* DATA TO USE:
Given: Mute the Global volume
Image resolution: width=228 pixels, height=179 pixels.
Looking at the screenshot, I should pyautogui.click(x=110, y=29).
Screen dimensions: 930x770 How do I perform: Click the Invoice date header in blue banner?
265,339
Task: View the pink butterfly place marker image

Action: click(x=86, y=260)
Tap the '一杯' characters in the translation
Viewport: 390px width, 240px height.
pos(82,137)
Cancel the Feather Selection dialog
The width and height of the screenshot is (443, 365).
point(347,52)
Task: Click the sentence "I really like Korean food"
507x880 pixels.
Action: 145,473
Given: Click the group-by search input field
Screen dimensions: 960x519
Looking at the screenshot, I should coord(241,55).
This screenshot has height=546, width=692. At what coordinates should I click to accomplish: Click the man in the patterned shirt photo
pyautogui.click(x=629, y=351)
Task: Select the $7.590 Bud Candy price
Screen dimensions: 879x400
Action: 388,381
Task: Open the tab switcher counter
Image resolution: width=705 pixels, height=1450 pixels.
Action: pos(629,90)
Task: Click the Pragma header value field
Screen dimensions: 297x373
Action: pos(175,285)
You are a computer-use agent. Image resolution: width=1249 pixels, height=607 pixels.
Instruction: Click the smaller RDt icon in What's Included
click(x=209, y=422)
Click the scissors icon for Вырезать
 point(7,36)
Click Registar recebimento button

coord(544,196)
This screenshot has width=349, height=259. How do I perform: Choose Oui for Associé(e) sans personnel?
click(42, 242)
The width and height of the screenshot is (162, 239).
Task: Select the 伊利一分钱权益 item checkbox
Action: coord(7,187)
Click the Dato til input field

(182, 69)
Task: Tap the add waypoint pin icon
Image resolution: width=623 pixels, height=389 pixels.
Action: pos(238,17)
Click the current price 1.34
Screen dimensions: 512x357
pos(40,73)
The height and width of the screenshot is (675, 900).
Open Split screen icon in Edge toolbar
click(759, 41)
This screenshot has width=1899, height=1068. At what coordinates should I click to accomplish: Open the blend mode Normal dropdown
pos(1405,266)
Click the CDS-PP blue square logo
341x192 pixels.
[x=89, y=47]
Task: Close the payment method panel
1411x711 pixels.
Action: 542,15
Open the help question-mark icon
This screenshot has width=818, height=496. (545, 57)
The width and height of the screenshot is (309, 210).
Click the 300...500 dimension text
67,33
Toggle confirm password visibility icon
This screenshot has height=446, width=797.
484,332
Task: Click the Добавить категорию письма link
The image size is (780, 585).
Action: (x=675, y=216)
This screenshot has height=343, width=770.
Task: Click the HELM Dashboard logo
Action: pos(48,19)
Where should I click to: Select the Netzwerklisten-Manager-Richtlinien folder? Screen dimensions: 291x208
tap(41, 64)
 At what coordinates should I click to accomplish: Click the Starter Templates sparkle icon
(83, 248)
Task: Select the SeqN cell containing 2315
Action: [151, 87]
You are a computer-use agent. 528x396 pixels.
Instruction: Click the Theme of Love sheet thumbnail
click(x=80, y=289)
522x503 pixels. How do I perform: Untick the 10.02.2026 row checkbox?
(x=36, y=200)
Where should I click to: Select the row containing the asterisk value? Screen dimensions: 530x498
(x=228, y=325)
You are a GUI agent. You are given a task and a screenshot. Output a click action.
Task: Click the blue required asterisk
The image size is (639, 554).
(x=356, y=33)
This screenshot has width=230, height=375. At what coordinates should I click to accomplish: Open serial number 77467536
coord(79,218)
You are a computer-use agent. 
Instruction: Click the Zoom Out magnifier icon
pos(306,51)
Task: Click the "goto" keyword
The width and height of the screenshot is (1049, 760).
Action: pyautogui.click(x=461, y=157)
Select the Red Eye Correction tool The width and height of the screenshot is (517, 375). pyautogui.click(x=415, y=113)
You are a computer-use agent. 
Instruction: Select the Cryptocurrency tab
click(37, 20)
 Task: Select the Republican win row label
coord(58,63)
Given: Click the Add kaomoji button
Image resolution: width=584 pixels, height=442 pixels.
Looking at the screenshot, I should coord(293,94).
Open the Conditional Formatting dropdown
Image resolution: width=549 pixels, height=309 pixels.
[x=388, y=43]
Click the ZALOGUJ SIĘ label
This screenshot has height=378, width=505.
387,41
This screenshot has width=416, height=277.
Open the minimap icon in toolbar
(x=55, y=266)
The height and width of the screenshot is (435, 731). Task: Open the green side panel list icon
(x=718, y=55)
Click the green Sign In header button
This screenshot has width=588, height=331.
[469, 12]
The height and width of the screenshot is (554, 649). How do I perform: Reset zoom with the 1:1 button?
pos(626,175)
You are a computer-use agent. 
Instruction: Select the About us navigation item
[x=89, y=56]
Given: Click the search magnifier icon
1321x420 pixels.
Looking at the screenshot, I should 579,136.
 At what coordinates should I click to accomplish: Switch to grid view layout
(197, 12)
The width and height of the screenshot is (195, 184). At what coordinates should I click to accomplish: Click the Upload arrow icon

* REQUIREMENT: Among the entries above, find the line with "This screenshot has width=349, height=259." and the line with "Task: Tap the add waypoint pin icon"; give again exactly these two lines and all lines between them.

* RESPONSE AREA:
This screenshot has width=349, height=259. How do I perform: Choose Oui for Associé(e) sans personnel?
click(42, 242)
The width and height of the screenshot is (162, 239).
Task: Select the 伊利一分钱权益 item checkbox
Action: coord(7,187)
Click the Dato til input field

(182, 69)
Task: Tap the add waypoint pin icon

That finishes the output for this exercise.